Robotics classroom meets the challenges of 2020

Peter Dettmer stands outside Madison College Truax building wearing a mask

This time of year, instructor Peter Dettmer is normally in the lab looking over his students’ shoulders as they program robotic machines. This year the program has a different energy.  

Rising to challenges 

As with most Madison College classes, COVID-19 has brought changes to how the Electro-Mechanical Technology classroom operates.  

“This was the busiest summer for us as we prepared for the semester,” said Peter.  

The program moved to a hybrid model that allows students to do as much as possible in the virtual classroom. Students complete work virtually and come to campus on a limited basis for labs that fulfill graduation requirements. 

One of the biggest challenges was preparing the technology for students to work from home. The program worked closely with Madison College’s Technology Services department to install industrial software on laptops. 

Virtual classroom success 

Each student is supplied with a laptop. Students have access to the same software from home that they would in the lab on campus.  

The simulation software gives students a robot to move in the virtual classroom.  

While it is not the same as a physical robot, “there is no danger of them running into anything,” said Peter. 

The program worked with manufacturing partners like Rockwell Automation to provide additional learning opportunities. Rockwell’s entire learning library is available in all languages for the entire year.  

“We are not able to look over a student’s shoulder,” he said about the virtual classroom.
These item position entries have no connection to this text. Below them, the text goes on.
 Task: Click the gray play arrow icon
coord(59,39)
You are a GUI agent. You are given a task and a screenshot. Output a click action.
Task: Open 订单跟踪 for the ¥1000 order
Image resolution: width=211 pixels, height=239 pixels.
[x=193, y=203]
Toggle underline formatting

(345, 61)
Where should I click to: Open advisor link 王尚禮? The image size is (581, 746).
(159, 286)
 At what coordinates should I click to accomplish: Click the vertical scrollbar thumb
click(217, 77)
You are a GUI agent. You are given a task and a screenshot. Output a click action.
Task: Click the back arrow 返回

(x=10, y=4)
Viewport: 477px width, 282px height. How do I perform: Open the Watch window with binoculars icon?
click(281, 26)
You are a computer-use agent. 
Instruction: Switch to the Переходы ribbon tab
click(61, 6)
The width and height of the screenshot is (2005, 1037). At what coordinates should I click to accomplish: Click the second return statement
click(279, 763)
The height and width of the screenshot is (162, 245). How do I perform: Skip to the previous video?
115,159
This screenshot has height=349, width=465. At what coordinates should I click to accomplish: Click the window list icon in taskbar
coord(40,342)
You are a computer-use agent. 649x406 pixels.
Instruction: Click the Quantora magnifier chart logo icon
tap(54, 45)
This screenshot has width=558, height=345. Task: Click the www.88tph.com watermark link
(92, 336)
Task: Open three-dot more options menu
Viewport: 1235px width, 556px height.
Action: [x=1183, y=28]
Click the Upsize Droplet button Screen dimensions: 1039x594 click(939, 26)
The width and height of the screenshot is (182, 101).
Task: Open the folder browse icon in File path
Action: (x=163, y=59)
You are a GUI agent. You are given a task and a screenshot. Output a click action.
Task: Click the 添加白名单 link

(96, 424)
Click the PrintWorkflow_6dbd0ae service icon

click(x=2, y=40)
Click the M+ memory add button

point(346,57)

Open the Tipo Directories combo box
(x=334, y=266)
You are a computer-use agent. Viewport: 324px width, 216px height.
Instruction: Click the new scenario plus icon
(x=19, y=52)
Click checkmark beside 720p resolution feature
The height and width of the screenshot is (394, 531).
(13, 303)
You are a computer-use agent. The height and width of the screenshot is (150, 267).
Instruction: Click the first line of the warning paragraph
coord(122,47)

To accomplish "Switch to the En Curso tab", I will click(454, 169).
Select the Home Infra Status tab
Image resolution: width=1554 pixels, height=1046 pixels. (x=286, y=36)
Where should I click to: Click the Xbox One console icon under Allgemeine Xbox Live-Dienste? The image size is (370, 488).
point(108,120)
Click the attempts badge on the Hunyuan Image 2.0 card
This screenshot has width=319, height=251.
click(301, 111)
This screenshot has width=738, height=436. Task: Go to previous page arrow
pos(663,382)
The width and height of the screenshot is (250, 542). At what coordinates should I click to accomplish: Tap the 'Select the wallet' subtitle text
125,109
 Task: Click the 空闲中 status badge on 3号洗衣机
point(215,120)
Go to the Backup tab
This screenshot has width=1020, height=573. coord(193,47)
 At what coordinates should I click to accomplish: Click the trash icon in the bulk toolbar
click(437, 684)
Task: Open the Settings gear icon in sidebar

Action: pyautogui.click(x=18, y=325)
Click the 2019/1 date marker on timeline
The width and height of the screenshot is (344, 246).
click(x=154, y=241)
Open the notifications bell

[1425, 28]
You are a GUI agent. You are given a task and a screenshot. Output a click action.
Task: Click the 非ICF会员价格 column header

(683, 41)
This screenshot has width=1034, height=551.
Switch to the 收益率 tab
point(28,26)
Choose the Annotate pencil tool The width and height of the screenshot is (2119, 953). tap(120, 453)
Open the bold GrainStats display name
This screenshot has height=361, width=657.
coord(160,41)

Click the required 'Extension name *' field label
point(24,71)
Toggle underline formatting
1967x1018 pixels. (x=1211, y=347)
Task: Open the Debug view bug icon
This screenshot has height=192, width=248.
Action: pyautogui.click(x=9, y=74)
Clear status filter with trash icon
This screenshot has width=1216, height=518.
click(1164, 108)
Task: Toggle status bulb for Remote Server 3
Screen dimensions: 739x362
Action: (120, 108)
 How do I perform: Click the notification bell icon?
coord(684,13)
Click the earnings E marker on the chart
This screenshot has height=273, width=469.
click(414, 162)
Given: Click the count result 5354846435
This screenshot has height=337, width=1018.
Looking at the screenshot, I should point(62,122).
So, the program adjusted with video meetings to help students troubleshoot issues that pop up. 

Graduate outlook 

COVID-19 has halted work in many industries, but manufacturing is not one of them. More companies are turning to automation to adapt to changes in the 2020 workforce.  

This is good news for graduates.  

“The United States has lagged behind and COVID has been a wakeup call. We have to automate,” said Peter. “Our grads can help with integrations and maintenance of these machines.”  

Future classroom 

Five students stands apart in a classroom while wearing masks.

This is still a traditionally hands-on program, but Peter said they may keep some aspects of hybrid learning moving forward.  

“It is a time savings doing it on campus, but we try to give students the best experience possible.”